Many of the major international publishing conglomerates have local subsidiaries in India, including Harlequin, PRH, and S&S. Not all are interested in the Indian audiobook market, however; only Penguin Random House was actively promoting the format on its website.
More publishers, on the other hand, are working with audiobook publishers and retailers like New Horizon Media and Bookstalk, a 5-year-old startup. Some, like Karadi Tales Company, are also producing them independently.,
Production is limited by the cost and the small size of the market. The costs for an audiobook in India typically run anywhere from 60,000 rupees to 200,000 rupees. When converted to US dollars, that looks like a rather low number (~$6,300 at the upper end) but in a market where print books generally cost in the range of 100 rupees and up, the cost is significant.

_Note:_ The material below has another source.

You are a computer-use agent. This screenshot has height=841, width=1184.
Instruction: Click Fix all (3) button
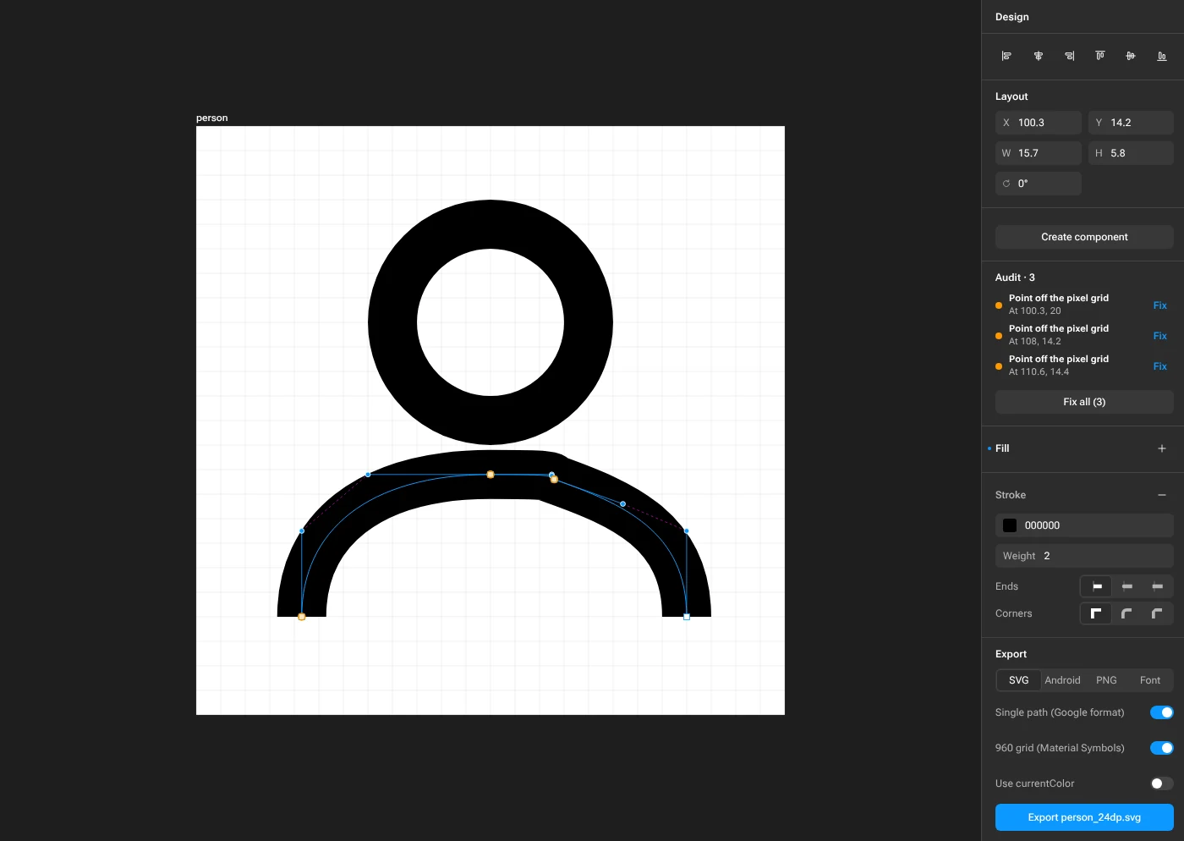(1084, 402)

And with audiobooks usually seeing sales of around 10% to 15% of the sales of the comparable print edition, it can be difficult to recoup the investment. But Jai Madhukar Zende, the co-founder of BooksTALK, isn’t one to give up so easily. “This whole narration business is nothing new in India,”said Zende. “We have a rich tradition of oral storytelling in all languages in India and have been a listening culture historically.”